別に私が出る必要もない。うちの役員は、ある意味精鋭揃いである。
10分後
「会長、紫月薙を確保しました!!」
「ご苦労様」
「あぅ〜・・・」
捕まったナギは、半ベソだった。
「ナギ、これは生徒会長命令だ。優、着替えを手伝ってやれ!」
「了解!」
「会ちょ〜・・・」
うっ・・・そんな捨てられた子犬みたいな瞳で私を見るな、そ、そんな顔したって、私は、私は・・・
「ハーイ!ナギちゃん、いい子だからお姉さんの言う事を聞きなさい?ち・な・み・に!あたしから逃げようったって考えないほうが身のためよ。ウフッ♪」
「たーすーけーてー!いやぁ!!!!」
パタン・・・
(・・・ナギ、許せ)
優はドSだ。そんな悪魔のごとき女帝と一緒に別室へと入った(連行された)ナギ。可哀相だとは思ったが、仕方ない。これは、生徒会全員の為なんだ。
◇◇◇◇
「お待たせ〜!ほら、ナギちゃん出て来て!!」
ようやく着替えが済んだらしい。嬉々として出て来た優とは対称的に、ドアの影から溢れ出す負のオーラ。姿こそ確認出来ないが、間違いなく、ナギだろう。
「・・・・・・」
俯き気味に、ようやく姿を見せたナギ。顔こそ手で隠しているが、なんとまあ・・・
「・・・可愛い・・・」
「でっしょー!!やっぱりあたしの目に狂いはなかったわ!」
そこにいたナギは、10分前までの学生服を着た少年姿とは違い、今は白いフリフリ付きの黒いメイド服を着た美少女姿。
「さーてナギちゃん、緋沙に向かって決め台詞!」
「え、えぇ?」
「・・・ナーギーちゃん・・・」
「あ、あぅ〜。え、えっと・・・あ、あんたの為にこんな格好してるんじゃないんだからねっ!!」
優のお仕置きがよっぽど効いたんだな。それにナギよ、ツンデレか!?いや、まぁどっちにしても・・・
「優、ご苦労様。これで今年の文化祭は、我々生徒会が1番人気になるだろう!!」
「あ、あの、1番人気になったら何があるんですか?」
あ、そうか!ナギには何にも話してなかったか
「ここの文化祭は、人気投票というものがあってな、そこで各クラス・部活・委員会やらの出し物の人気を競い合い、三日間の合計得票数で1番人気になったら、賞品が貰えるんだ」
「賞品?」
「今年はね、凄いんだよ!なんとデジカメに商品券三万円、さらにっ!!ペアの豪華温泉宿泊券!!」
ペア・・・なんて良い響き。商品券とかデジカメなんか、どうでもいい。私が欲しいのは、ペア温泉宿泊券のみ!もしも総合得票数一位になれば、暗黙の了解で温泉宿泊券は私が貰える事になっている。
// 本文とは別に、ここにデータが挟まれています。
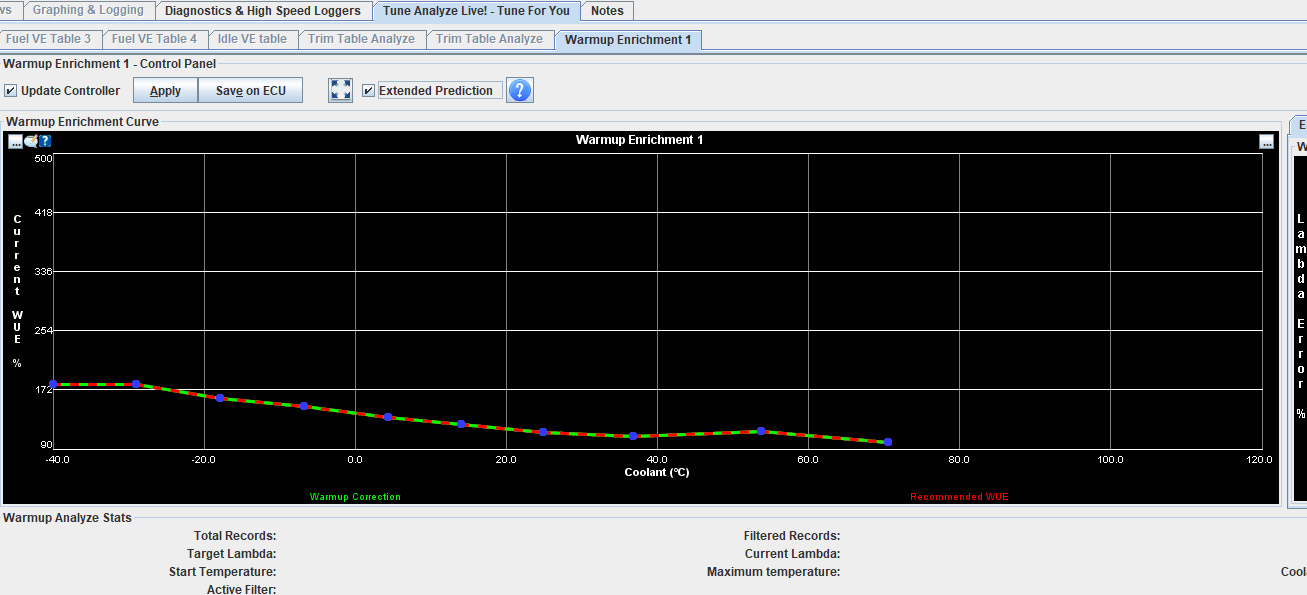
Task: Click the speech bubble icon above chart
Action: tap(30, 141)
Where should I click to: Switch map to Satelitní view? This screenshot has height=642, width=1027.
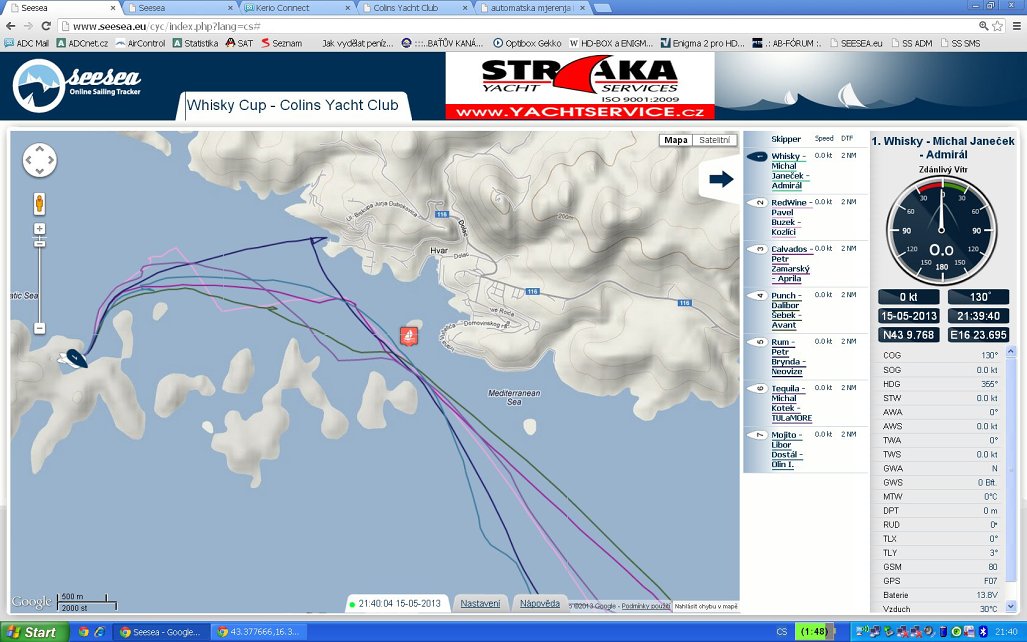(x=714, y=140)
となれば、ナギと二人っきりで、温泉旅行・・・い、良い。フ、フフフッ・・・ウフフフフフフッ!!
「緋沙っ!」
ビシッ!!
「アイタッ!」
「(ナギちゃんの前でしょ!しゃきっとしなさい!!)」
あ、なんかナギに、ものすごく怯えた目で見られてる。
コホンッ!イカンイカン、平常心。
「まぁ心配するな、お前は凄く可愛いんだ。自信を持て!」
「あんまり嬉しくないです」
いやぁ今度の文化祭、楽しみだな!!
「よし、そんじゃ次は緋沙の番ねっ!」
「・・・は?なんの話だ?」
「あのさ、ナギちゃんだけがコスプレして接客するわけじゃないのよ!ほら、早く衣装合わせするわよ」
「私は会長だぞ!拒否権を発動する!!」
「(ナギちゃんと温泉・・・)」
「!!!!」
優、痛い所を・・・
「さ、いくわよ!ウフフフっ!!」
いやぁぁぁぁあ!!
文化祭まで、残り一週間!
次回は文化祭本番から、物語を進めていきます。本編では、生徒会の出し物をはっきりとさせてませんが、まぁ・・・コスプレ喫茶です(苦笑)。
ナギはフリフリ付きの、メイドさん。緋沙ははたして・・・?
そして、生徒会は人気投票一位を獲得出来るのか?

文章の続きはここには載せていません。